● Problem
Only one stretch of the records below is wanted: the lines from the one holding "Click the 天眼查APP" through the one holding "Task: Click the Products icon". Return it exactly, both ends included.

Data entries
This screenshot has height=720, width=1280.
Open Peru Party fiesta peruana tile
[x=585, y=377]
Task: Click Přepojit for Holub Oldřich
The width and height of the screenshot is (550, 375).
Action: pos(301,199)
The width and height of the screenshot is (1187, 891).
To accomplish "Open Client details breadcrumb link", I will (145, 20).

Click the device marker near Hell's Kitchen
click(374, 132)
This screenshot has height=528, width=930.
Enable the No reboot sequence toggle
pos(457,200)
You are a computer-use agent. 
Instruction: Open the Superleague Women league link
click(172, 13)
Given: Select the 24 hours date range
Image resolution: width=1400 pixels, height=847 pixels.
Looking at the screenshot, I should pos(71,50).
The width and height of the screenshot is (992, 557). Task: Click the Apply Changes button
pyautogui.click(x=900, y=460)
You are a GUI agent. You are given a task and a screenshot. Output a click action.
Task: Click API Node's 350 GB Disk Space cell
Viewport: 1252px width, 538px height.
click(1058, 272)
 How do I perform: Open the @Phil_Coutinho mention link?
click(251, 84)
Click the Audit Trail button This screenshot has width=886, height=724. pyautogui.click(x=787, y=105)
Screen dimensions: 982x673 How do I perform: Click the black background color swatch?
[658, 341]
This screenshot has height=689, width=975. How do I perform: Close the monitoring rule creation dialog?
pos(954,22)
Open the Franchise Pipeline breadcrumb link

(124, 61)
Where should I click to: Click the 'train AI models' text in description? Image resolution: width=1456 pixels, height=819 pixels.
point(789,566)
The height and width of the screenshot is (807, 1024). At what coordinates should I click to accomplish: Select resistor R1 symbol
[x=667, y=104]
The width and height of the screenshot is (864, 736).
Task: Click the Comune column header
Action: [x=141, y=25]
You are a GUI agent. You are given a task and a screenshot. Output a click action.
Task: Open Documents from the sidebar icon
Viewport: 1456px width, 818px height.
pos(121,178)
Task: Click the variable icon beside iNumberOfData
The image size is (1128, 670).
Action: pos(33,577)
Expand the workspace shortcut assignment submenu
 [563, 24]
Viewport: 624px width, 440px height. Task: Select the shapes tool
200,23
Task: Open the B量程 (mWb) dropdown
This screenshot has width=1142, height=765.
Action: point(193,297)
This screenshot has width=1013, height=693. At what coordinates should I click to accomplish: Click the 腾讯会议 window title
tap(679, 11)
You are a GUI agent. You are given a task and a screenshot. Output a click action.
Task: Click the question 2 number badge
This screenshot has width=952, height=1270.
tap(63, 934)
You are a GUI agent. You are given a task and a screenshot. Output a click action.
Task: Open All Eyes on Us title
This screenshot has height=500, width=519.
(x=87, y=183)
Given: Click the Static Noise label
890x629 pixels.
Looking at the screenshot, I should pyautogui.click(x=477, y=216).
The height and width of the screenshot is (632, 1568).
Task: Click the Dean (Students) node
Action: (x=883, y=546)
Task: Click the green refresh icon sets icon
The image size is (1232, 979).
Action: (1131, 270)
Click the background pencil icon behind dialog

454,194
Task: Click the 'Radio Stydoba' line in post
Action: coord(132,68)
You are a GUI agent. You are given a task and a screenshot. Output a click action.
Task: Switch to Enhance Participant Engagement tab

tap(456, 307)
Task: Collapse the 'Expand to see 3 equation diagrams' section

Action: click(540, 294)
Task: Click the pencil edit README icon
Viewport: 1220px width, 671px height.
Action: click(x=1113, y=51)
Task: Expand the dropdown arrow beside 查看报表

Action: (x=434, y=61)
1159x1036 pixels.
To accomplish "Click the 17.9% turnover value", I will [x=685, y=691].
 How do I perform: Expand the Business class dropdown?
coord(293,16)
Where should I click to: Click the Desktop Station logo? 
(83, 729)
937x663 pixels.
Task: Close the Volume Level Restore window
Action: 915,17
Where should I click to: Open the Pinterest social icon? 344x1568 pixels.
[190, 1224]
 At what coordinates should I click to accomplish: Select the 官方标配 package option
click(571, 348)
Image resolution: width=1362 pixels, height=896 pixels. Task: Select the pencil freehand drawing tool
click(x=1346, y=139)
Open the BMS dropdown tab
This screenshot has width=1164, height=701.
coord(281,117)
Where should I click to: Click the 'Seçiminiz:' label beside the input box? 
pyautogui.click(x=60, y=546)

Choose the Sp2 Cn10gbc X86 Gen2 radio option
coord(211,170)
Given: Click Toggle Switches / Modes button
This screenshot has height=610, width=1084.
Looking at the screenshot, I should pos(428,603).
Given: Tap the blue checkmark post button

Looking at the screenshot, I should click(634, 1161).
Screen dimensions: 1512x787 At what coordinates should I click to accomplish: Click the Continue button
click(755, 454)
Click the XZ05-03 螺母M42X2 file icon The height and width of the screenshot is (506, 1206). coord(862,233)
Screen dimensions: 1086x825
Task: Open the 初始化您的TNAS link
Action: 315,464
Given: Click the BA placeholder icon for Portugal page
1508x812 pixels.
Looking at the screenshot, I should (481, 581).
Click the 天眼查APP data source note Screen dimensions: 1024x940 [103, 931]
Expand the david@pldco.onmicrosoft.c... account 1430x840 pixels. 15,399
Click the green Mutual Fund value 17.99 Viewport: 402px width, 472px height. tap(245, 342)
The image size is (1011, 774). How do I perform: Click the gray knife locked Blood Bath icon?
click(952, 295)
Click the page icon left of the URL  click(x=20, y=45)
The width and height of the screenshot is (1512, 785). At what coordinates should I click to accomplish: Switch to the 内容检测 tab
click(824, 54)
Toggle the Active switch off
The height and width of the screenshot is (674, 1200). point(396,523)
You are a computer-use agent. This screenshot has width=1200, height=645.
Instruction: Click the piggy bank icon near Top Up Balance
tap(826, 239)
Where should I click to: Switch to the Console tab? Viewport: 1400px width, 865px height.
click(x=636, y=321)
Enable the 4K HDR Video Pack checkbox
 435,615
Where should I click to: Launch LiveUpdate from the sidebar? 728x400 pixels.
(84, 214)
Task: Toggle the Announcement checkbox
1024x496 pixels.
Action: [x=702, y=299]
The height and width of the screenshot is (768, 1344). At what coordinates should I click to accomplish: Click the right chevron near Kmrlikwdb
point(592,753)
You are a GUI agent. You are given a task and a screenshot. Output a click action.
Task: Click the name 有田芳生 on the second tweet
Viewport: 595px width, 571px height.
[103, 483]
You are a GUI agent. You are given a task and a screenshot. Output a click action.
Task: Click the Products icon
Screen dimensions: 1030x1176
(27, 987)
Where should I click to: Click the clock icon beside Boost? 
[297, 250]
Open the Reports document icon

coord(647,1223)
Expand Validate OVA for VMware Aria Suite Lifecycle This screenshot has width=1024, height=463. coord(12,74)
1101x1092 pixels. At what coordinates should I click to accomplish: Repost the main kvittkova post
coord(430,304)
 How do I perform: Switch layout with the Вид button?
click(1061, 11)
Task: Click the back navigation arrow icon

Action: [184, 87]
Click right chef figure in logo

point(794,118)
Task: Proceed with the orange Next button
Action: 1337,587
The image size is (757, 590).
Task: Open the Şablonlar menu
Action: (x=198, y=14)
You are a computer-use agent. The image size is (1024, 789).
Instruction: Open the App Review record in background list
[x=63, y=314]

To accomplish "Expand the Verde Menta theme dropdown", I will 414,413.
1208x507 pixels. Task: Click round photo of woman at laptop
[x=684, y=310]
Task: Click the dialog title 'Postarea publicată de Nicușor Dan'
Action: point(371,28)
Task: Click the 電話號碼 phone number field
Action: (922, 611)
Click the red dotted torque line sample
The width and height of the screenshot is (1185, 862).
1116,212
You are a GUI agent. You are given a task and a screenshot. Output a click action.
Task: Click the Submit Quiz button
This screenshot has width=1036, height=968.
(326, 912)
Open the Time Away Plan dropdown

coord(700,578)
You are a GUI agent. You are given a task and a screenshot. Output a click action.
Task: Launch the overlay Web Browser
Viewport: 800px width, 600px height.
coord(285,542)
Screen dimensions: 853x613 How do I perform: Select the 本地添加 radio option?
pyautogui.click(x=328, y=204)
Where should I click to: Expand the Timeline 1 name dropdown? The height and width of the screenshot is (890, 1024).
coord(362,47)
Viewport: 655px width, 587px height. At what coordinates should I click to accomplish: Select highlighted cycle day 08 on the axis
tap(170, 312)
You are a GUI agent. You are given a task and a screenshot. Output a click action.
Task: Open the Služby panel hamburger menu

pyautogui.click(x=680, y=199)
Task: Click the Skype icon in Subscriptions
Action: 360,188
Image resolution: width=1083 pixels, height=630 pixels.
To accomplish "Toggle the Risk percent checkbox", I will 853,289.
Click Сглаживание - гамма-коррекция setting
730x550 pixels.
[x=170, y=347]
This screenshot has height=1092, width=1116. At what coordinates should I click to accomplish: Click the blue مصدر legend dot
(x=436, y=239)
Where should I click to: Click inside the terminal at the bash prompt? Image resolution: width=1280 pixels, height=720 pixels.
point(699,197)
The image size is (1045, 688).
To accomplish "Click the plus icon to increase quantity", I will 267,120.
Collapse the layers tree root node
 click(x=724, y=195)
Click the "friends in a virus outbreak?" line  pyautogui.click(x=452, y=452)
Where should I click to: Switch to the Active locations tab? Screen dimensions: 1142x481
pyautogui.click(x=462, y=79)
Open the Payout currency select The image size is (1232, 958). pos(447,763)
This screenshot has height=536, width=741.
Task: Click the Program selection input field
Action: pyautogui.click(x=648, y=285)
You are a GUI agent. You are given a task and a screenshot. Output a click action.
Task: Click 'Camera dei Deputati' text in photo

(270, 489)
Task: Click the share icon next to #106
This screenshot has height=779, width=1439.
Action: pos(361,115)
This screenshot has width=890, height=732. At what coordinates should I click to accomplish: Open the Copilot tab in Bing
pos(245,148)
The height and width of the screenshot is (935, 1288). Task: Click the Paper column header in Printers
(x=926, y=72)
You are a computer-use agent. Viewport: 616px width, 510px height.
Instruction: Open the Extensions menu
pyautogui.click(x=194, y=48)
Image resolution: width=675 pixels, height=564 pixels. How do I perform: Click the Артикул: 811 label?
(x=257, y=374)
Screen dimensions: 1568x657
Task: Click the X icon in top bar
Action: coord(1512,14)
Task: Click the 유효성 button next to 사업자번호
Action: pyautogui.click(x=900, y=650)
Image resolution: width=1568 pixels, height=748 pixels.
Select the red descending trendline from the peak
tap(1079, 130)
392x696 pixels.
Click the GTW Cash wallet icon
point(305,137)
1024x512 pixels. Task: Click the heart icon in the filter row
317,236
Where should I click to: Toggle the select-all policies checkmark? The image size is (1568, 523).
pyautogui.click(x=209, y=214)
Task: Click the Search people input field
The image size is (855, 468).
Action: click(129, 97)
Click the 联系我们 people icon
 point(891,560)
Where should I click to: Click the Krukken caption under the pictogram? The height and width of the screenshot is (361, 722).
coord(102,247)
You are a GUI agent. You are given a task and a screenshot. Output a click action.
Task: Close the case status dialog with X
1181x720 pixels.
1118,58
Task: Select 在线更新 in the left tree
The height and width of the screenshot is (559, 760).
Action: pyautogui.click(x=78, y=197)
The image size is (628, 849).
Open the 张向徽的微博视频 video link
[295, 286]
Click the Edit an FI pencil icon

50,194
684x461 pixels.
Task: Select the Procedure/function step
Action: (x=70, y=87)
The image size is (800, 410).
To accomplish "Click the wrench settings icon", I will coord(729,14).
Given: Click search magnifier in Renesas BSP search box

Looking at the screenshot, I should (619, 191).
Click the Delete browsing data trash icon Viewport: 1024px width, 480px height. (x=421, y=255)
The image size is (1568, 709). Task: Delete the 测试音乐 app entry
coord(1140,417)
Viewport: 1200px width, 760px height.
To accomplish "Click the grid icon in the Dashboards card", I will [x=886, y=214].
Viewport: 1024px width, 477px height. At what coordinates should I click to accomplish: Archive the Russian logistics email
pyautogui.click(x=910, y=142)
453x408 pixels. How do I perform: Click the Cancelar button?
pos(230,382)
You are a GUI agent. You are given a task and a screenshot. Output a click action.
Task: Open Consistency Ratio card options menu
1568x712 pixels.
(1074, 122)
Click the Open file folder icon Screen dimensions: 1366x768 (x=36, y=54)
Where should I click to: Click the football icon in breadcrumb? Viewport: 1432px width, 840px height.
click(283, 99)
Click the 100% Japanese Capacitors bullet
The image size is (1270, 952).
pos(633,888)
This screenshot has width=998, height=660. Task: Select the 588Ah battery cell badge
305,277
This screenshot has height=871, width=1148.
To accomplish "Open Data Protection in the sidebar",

● Written reply
Click the 天眼查APP data source note Screen dimensions: 1024x940 [103, 931]
Expand the david@pldco.onmicrosoft.c... account 1430x840 pixels. 15,399
Click the green Mutual Fund value 17.99 Viewport: 402px width, 472px height. tap(245, 342)
The image size is (1011, 774). How do I perform: Click the gray knife locked Blood Bath icon?
click(952, 295)
Click the page icon left of the URL  click(x=20, y=45)
The width and height of the screenshot is (1512, 785). At what coordinates should I click to accomplish: Switch to the 内容检测 tab
click(824, 54)
Toggle the Active switch off
The height and width of the screenshot is (674, 1200). point(396,523)
You are a computer-use agent. This screenshot has width=1200, height=645.
Instruction: Click the piggy bank icon near Top Up Balance
tap(826, 239)
Where should I click to: Switch to the Console tab? Viewport: 1400px width, 865px height.
click(x=636, y=321)
Enable the 4K HDR Video Pack checkbox
 435,615
Where should I click to: Launch LiveUpdate from the sidebar? 728x400 pixels.
(84, 214)
Task: Toggle the Announcement checkbox
1024x496 pixels.
Action: [x=702, y=299]
The height and width of the screenshot is (768, 1344). At what coordinates should I click to accomplish: Click the right chevron near Kmrlikwdb
point(592,753)
You are a GUI agent. You are given a task and a screenshot. Output a click action.
Task: Click the name 有田芳生 on the second tweet
Viewport: 595px width, 571px height.
[103, 483]
You are a GUI agent. You are given a task and a screenshot. Output a click action.
Task: Click the Products icon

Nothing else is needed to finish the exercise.